November 28, 2024, 15:30

magichombre

Halp! I've used AWS SageMaker to fine tune Llama 3.2 1B with a set of questions and answers, downloaded the output from S3, but when I try converting it to run in Ollama it seems that an extra two tokens have mysteriously appeared and stop it from working:

% ollama create llama-q-and-a
transferring model data 100% 
converting model 
Error: vocabulary is larger than expected '128258' instead of '128256

If I trick it by modifying the downloaded config.json by changing "vocab_size": 128256 to "vocab_size": 128258` it will then create it, but then running it breaks because the architecture is out by two:

% ollama create llama-q-and-a
transferring model data 100% 
converting model 
creating new layer sha256:27cc8e47a5b0677b27796952267dc8a821d478de44482bee52a2860f01a2d380 
creating new layer sha256:e4e2d5fb1c3129b5ccc8fc5c19d1c06f6e8421f28d7dcfc3e80a081e34ecffdf 
writing manifest 
success
% ollama run llama-q-and-a
Error: llama runner process has terminated: error loading model: check_tensor_dims: tensor 'token_embd.weight' has wrong shape; expected  2048, 128258, got  2048, 128256,     1,     1

I've tried various ways of converting the model to GGUF and ONNX with a spot of Python first, none have worked so far.
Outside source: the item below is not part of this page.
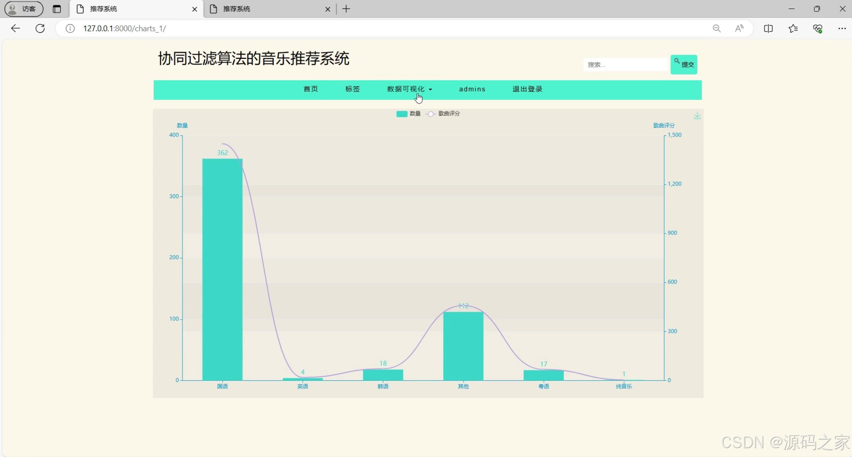Open the browser zoom magnifier icon

click(x=716, y=28)
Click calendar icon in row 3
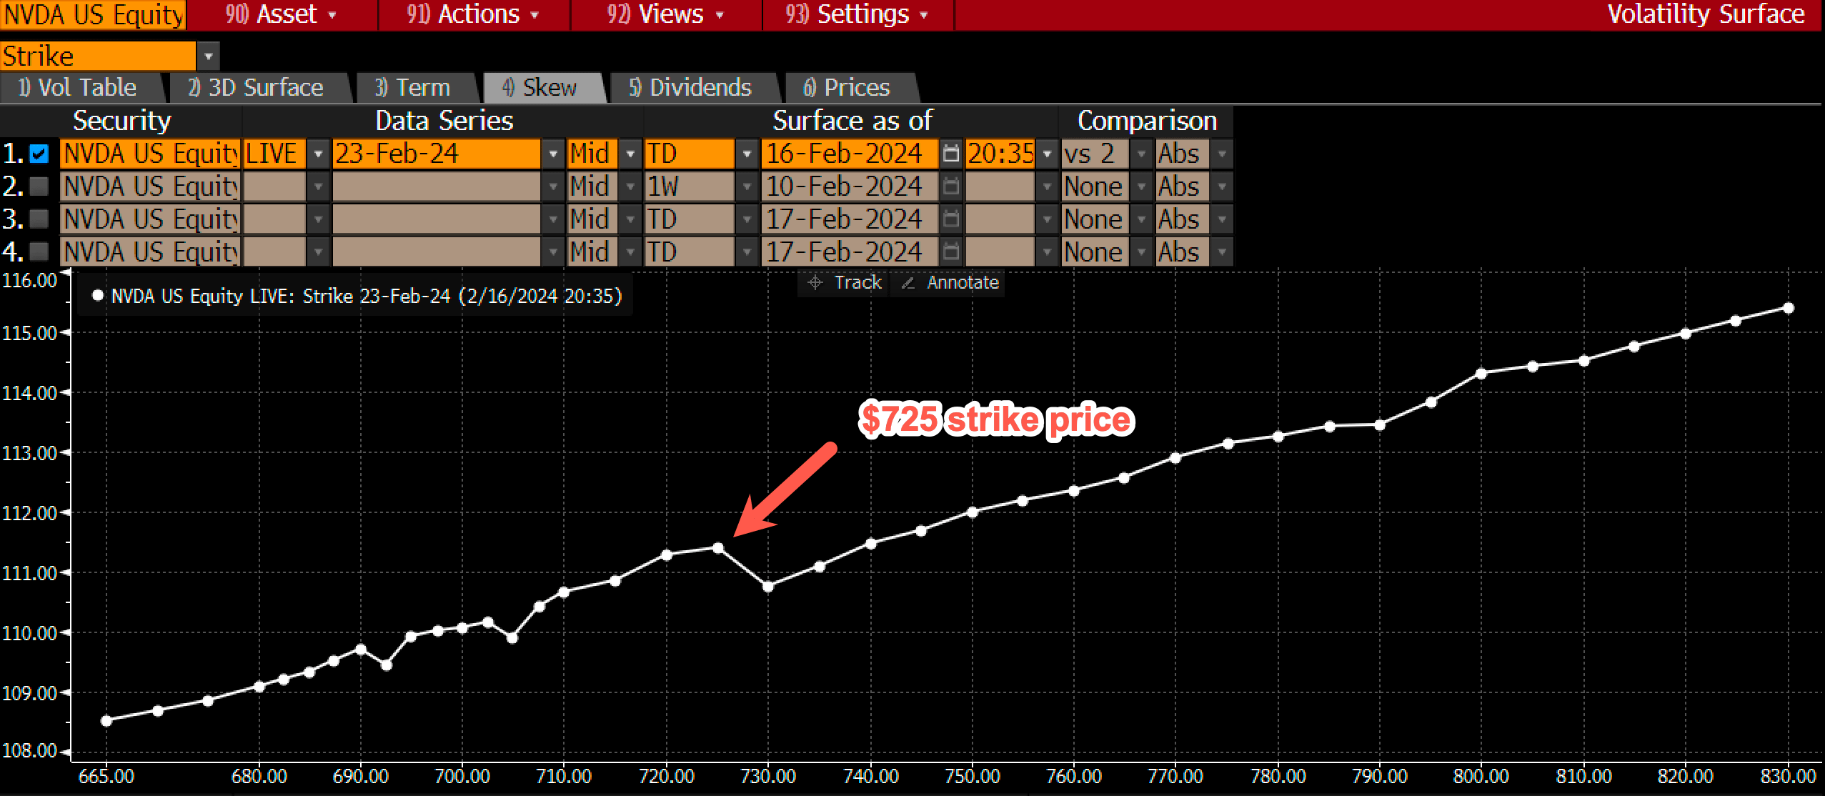 (950, 219)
Any advice greatly appreciated. Ultimately I want to be able to use Ollama + my model on a Raspberry Pi 5 8GB. Thanks 🙂 PS For reference, when I load and run the model with HF transformers in Python it's fine and I can run inferences fine - it's just transformers is too meaty for my needs whereas Ollama is inference-only optimised.